Question

The length of a simple pendulum is about 100 cm known to an accuracy of 1 mm. Its period of oscillation
2 s determined by measuring the time for 100 oscillations using a clock of 0.1 s resolution. What is the
accuracy in the determined value of g?
A) 0.2%
C) 0.5%
B) 0.1%
D) 2%​

Answer 1

Answer:

$\boxed{\mathfrak{0.2 \ \%}}$

Given:

Length of pendulum (l) = 100 cm

Accuracy in length of pendulum (∆l) = 1 mm = 0.1 cm

Time period of 1 oscillation = 2 s

Time period for 100 oscillation (T) = 2 × 100 s

Resolution of clock (∆T) = 0.1 s

To Find:

Accuracy in the value of g i.e.

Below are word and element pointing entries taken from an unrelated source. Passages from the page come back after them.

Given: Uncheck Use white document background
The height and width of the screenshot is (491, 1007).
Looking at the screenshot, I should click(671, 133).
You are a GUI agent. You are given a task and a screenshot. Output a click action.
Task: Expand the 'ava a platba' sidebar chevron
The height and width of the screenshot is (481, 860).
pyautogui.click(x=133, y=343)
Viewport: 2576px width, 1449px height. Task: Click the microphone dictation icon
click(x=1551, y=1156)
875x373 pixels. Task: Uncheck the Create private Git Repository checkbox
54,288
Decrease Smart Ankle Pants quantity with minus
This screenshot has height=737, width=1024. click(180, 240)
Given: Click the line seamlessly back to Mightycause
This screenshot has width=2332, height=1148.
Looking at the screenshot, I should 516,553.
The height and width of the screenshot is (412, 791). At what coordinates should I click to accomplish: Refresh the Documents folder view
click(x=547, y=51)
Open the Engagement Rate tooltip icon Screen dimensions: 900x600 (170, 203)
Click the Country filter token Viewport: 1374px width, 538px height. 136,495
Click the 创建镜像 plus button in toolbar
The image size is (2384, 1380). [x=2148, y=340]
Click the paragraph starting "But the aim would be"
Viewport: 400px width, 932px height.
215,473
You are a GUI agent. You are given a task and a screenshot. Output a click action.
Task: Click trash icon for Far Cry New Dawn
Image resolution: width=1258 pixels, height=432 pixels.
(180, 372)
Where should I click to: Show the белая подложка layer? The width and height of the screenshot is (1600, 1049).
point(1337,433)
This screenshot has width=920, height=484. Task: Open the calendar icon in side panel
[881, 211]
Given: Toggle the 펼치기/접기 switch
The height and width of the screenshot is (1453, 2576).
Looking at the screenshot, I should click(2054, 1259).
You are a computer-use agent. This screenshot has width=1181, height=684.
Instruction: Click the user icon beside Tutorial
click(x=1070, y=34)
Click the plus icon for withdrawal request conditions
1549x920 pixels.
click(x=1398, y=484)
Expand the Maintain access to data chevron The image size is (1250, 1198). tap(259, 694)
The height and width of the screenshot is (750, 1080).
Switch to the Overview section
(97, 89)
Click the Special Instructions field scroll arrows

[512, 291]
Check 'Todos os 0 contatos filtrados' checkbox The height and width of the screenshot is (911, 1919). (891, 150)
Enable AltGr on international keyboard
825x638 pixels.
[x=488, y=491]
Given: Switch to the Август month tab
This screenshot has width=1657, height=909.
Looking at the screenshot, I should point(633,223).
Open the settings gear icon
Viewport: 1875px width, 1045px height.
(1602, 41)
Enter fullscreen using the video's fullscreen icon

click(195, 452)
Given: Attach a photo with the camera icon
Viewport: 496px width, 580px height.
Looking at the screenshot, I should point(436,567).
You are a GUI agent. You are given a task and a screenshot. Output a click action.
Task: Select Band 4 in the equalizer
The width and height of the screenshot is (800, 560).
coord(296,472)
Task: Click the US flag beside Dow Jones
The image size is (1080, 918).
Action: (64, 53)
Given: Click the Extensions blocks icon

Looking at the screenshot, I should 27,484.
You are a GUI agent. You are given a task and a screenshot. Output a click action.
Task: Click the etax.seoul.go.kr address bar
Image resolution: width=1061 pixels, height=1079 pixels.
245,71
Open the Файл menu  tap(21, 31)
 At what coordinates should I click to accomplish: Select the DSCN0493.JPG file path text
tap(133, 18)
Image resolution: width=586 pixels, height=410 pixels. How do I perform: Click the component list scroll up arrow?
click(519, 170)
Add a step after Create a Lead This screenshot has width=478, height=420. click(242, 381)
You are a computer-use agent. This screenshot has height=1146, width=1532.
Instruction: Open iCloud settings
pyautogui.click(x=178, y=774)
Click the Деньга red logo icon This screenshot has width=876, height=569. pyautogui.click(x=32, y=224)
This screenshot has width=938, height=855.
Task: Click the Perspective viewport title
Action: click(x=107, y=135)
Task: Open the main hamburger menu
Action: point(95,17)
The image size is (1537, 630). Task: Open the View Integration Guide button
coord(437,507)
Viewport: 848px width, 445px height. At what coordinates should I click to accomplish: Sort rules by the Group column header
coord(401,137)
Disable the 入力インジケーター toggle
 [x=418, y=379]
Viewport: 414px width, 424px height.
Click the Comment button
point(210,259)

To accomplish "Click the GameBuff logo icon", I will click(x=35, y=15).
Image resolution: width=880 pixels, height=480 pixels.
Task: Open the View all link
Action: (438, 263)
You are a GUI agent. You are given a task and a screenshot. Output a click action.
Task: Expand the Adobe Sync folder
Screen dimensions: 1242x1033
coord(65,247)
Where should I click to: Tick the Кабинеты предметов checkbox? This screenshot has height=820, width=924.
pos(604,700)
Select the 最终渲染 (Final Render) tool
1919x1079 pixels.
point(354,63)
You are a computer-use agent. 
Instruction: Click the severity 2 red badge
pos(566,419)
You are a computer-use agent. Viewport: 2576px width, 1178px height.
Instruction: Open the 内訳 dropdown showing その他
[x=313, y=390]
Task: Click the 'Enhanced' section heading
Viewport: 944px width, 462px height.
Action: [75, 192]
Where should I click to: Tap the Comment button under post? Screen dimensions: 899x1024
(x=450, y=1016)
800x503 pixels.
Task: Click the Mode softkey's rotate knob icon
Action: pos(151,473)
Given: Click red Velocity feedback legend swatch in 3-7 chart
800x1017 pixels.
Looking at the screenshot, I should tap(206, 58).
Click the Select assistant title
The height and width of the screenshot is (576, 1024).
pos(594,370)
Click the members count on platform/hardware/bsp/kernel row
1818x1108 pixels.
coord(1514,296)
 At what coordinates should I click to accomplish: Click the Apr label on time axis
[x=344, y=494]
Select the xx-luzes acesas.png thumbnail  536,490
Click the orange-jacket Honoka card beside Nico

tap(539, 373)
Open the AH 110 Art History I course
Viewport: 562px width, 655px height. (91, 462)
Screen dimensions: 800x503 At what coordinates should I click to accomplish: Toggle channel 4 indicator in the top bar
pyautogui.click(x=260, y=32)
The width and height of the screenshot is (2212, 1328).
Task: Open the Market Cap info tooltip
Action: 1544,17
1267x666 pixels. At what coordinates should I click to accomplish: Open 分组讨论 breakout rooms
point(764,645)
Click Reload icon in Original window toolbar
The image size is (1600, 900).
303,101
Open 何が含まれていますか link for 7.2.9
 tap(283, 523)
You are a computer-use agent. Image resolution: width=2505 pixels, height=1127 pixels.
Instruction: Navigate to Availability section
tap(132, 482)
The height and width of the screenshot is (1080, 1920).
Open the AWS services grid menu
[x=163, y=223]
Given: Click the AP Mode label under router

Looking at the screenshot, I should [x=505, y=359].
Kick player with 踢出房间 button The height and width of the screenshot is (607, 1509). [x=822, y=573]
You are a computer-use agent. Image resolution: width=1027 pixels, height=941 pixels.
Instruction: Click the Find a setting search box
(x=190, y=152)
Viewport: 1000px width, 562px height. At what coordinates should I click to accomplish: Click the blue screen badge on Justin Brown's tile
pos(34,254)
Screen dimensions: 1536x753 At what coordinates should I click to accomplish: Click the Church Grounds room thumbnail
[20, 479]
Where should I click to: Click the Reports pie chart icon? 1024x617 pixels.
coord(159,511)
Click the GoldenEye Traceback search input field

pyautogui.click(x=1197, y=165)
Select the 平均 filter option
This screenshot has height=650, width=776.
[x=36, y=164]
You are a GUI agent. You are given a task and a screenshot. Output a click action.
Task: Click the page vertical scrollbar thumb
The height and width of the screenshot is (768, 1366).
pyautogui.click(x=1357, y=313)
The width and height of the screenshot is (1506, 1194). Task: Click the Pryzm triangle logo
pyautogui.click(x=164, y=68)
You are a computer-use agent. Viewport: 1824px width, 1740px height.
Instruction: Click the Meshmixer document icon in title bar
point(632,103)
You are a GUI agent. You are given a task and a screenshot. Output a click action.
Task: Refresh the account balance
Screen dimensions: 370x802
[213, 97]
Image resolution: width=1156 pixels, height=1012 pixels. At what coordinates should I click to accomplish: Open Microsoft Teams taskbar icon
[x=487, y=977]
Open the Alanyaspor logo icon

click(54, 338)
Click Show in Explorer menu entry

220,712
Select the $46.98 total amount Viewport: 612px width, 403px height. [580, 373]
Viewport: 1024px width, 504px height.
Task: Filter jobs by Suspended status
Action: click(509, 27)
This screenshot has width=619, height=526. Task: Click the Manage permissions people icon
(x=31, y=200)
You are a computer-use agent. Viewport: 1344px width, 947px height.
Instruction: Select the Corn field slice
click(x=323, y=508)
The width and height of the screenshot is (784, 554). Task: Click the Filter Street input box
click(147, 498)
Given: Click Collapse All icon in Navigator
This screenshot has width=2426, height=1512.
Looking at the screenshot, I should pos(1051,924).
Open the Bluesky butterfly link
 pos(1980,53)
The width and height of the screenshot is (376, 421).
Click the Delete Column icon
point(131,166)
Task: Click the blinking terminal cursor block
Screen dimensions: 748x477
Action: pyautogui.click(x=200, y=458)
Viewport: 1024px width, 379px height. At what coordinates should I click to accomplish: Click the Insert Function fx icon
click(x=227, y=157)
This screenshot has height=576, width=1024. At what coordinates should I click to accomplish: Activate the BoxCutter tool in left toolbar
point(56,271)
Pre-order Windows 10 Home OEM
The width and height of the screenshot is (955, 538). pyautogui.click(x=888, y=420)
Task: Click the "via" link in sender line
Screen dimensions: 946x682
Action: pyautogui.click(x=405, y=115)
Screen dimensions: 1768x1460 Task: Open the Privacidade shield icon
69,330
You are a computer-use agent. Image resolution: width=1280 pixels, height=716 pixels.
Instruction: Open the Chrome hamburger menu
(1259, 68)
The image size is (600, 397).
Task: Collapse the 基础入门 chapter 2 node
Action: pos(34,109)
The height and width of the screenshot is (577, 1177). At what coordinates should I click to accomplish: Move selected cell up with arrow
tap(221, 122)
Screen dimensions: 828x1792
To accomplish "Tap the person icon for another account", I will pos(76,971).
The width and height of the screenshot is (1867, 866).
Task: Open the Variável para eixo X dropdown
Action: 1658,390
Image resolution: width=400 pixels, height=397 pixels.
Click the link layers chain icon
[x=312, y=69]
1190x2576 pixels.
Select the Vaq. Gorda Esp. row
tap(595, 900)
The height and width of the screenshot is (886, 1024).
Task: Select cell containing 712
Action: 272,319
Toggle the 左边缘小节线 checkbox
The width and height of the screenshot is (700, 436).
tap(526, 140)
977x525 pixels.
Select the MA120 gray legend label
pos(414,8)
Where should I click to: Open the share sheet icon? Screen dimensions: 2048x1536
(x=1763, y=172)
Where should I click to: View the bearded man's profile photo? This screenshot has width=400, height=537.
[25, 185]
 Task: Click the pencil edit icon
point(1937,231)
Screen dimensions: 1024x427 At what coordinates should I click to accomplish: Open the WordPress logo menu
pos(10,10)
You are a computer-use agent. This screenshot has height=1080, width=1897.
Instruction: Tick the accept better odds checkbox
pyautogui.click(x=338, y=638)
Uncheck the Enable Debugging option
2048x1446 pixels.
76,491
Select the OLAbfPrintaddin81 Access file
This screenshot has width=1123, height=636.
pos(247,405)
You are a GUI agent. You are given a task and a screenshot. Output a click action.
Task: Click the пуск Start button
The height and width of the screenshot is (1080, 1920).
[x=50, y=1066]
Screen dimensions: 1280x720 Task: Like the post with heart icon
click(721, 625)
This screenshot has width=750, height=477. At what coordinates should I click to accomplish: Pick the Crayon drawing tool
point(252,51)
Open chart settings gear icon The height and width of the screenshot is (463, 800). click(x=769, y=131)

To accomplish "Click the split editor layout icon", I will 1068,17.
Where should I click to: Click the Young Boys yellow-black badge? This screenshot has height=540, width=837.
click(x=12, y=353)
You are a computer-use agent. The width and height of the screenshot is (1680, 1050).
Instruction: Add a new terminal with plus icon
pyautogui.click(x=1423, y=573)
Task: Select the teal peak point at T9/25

Percentage error in g

Explanation:

From question we can write:

$\sf \dfrac{\Delta l}{l} = \dfrac{0.1}{100} \\ \\ \sf \dfrac{\Delta T}{T} = \dfrac{0.1}{2 \times 100}$

Time period of Simple Pendulum:

$\boxed{ \bold{T = 2\pi \sqrt{ \frac{l}{g} }}}$

$\sf \implies g = \dfrac{4 {\pi}^{2}l }{{T}^{2} } \\ \\ \sf \implies \dfrac{\Delta g}{g} = \dfrac{\Delta l}{l} + 2\dfrac{\Delta T}{T} \\ \\ \sf \implies \dfrac{\Delta g}{g} \times 100 = \dfrac{\Delta l}{l} \times 100 + 2\dfrac{\Delta T}{T} \times 100 \\ \\ \sf \implies \dfrac{\Delta g}{g} \times 100 = \dfrac{ 0.1}{ \cancel{100}} \times \cancel{100} + \cancel{2} \times \dfrac{ 0.1}{ \cancel{2} \times \cancel{100}} \times \cancel{100} \\ \\ \sf \implies \dfrac{\Delta g}{g} \times 100 = 0.1 \%+ 0.1 \% \\ \\ \sf \implies \dfrac{\Delta g}{g} \times 100 = 0.2 \%$

$\therefore$

Accuracy in the value of g = 0.2 %